* _RECORDS SUPPLIED_:
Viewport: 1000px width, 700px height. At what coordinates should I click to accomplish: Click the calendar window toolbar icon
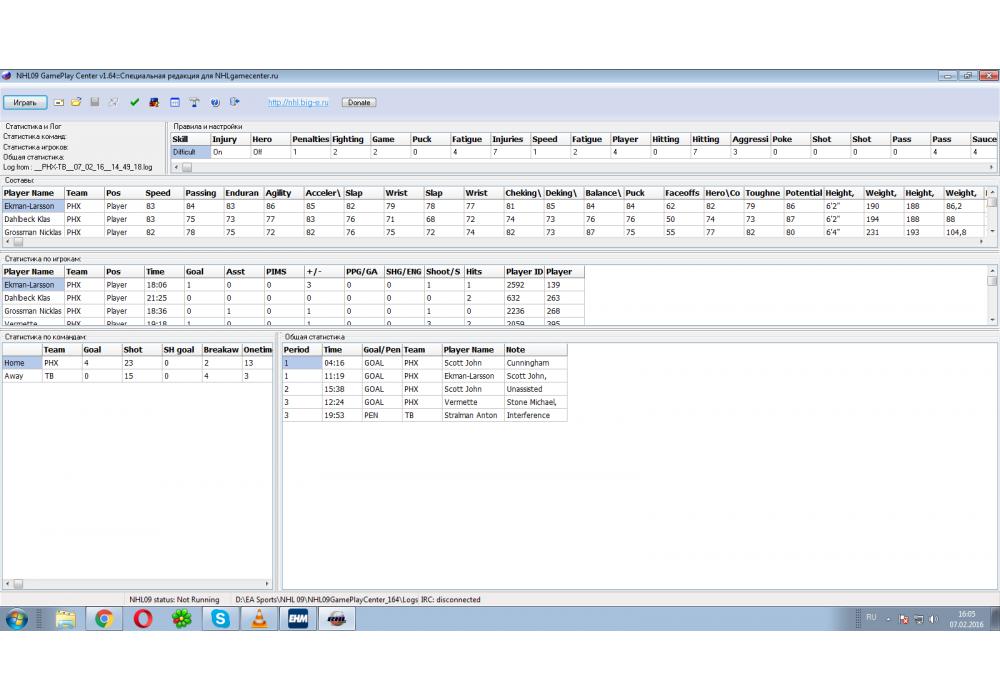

---

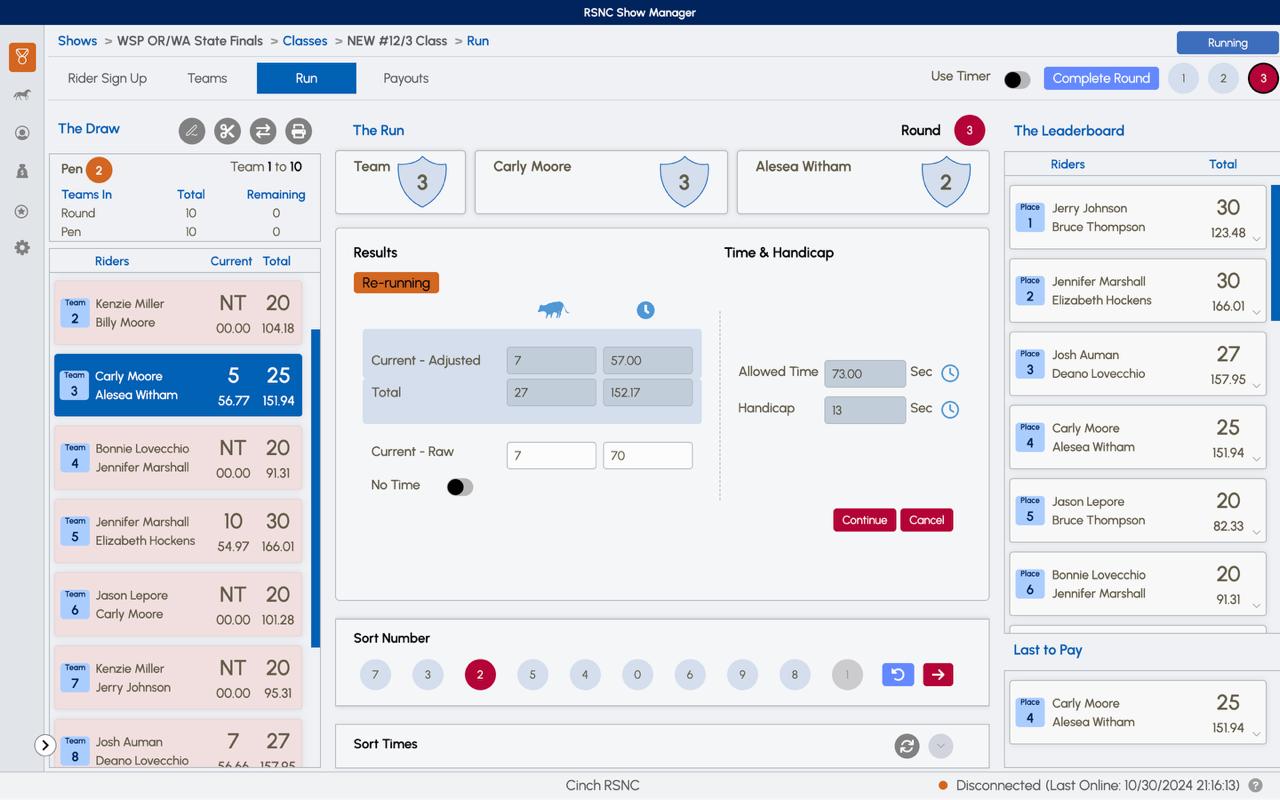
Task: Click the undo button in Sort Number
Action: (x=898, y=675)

==

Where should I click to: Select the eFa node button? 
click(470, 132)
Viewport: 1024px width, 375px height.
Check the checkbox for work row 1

* _WORK INSTRUCTIONS_: Retype exactly the span of lines from the one with "Where should I" through the one with "Check the checkbox for work row 1"; include both ends and omit the rest of the material.

* _TASK RESULT_:
Where should I click to: Select the eFa node button? 
click(470, 132)
Viewport: 1024px width, 375px height.
Check the checkbox for work row 1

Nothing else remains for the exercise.